Experience tells us that once a theme gets elevated to a condition of “magnificent,” then the best gains are well behind you. Certainly the valuations make blood shoot from my eyeballs (NVIDIA trades at a PE of 83x!!), but perhaps we can be accused of looking for things that support our assertion. Remember the “Nifty Fifty” of the late 1960s/early 1970s. Or the Japanese “economic miracle” of the 1980s. Or what about the “Asian Tigers” of the mid /late 1990s, the “New Economy/dot-com” boom of late 1990s, and so on and so forth. But sure, this time is different. Riiiiight!
So if our experience is anything to go by, 10 years from now, the Magnificent 7 and their groupie mates will have been amongst the worst investments within the S&P 500 as violent sector rotation does its thing.
So you might ask, what is going to cause the Magnificent 7 to severely underperform the S&P 500 over the next 10 years? Heck if I know, but there are many candidates. The bursting of the bond bubble, the incoming civil war mentioned above, literally anything at this point. Inflated balloons don’t need much of a reason to burst.

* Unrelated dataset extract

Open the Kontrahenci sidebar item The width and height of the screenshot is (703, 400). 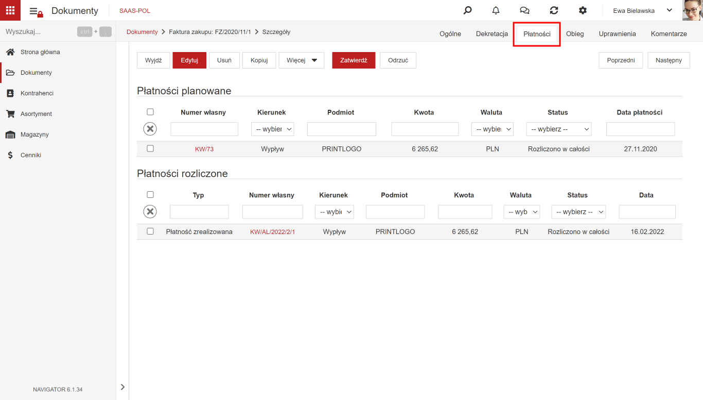(37, 93)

I just don’t want to be caught in the collapse.
Never before (at least in a generation or two) has so few stocks had such a large weighting in the S&P 500 — and we thought we had seen it all come March 2000.
We wonder where the marginal buyer is going to come from to push this weighting higher?
There are two things that come to mind when looking at the chart below. First, this is clinical insanity. Secondly, it does remind us of the Japanese stock market in 1989 when it accounted for 40% of the market cap of the world stock market, but its share of GDP was some 15%.
From a contrarian perspective, we don’t know what boxes have not been ticked.